NÃO VAI FAZER FALTA PRA NINGUÉM... OU VAI??



Roubar frutas na casa da vizinha. Quer dizer, roubar algumas frutas da árvore frutífera do quintal da casa da vizinha. Uma tradição do folclore urbano do passado, quando as casas ainda tinham quintais, árvores frutíferas e a vizinha falava “bom dia”. Sim, daqueles tempos em que “os jovens ainda respeitavam os adultos”. Tempos em que, se tudo fosse tão bom como dizem, não teriam os tempos atuais como descendência.


“Molecagens” desse tipo incluíam roubar galinha para fazer galinhada. Nesse caso, a tradição mandava convidar o dono da galinha para experimentar a iguaria pronta. Reza a lenda que a galinha roubada é mais saborosa, então que se compartilhe o prazer com o dono. Até os cursos de Direito, no Brasil, comemoram a data histórica da categoria – o 11 de agosto – com a prática de um calote. No dia, basta entrar em grupo num restaurante, pedir do bom e do melhor e, ao final, anunciar o balão dizendo: “-Dia da pendura!”. Tudo muito engraçado, não é mesmo? Não??


Tecnicamente nada disso é roubo, seria apropriação indébita. E quem está preocupado com o que diz a lei? De fato, das tantas coisas divertidas do passado, boa parte não tinha maldade. Subtrair algumas mangas de uma árvore, uma vez ou outra, sem consultar antes o proprietário, não representa prejuízo para ninguém. Ou mesmo um frango mais gorducho, entre tantos que ciscam num grande terreiro. Mas pode abrir as portas para desvios mais sérios. Uma boa oportunidade para quem gosta de dizer que “só poderia ser coisa de brasileiro”. Seguramente, não.


Um relatório da Audiovisual Anti-Piracy Alliance (AAPA) revela que, no ano de 2021, nos países da União Europeia e no Reino Unido, 5,9 milhões de jovens, entre 16 e 24 anos de idade, usaram indevidamente serviços de IPTV. Isso representa cerca de 11% da população nessa faixa etária daqueles países, ou seja, mais do que 1 em cada 10 jovens. Se considerar a pirataria em todas as idades, o número de transgressores naquela região do planeta é de 17,1 milhões de pessoas, ou 3,21 bilhões de euros, para pensar no prejuízo sob outra medida. A grande maioria entre os transgressores são jovens. Não é mera molecagem. Alguma coisa acontece muito seriamente no orçamento de muitas pessoas. Dentre elas, alguns milionários, mas muitos são trabalhadores comuns que tiveram algum tipo de atuação na produção dessas milhares de horas de audiovisuais.

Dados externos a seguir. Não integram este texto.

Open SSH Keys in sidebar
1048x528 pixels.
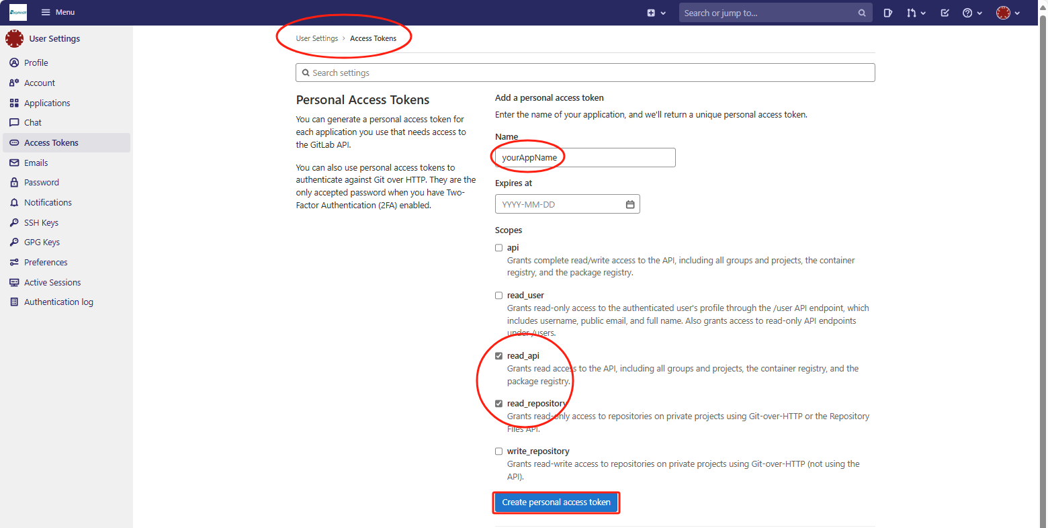click(41, 222)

Deve ser a natureza virtual desses produtos que dificulta a contemplação do grande crime que se comete contra tantas pessoas. “Que diferença vai fazer para a Amazon um filme ou outro de vez em quando?”. A permeabilidade poderosa dessa indústria acaba por ofuscar quantos "filmes ou outros" são obtidos dessa forma a cada minuto. Também passa batida a participação do crime organizado, de quadrilhas violentas que se vêem atraídas pela “molecagem” tão lucrativa, que permite chegar ilicitamente a essas obras.


O relatório da AAPA também fez referência a pesquisas do Instituto da Propriedade Intelectual da União Européia (EUIPO), mais antigas, e que apontam proporções robustas de 10 anos para cá. Segundo a entidade, cerca de 10% das pessoas entrevistadas admitiram usar fontes ilegais de streaming entre 2013 e 2017. Não é muito menos do que se viu a partir da pandemia. O pior, no entanto, é que os dados mais recentes indicam que a prática está aumentando, principalmente entre os jovens. No período de 2018 a 2021 a pirataria nesse segmento teria aumentado em 25%. E, neste ano de 2022, um terço da população jovem daquela região já teria utilizado meios ilegais para obter produtos digitais.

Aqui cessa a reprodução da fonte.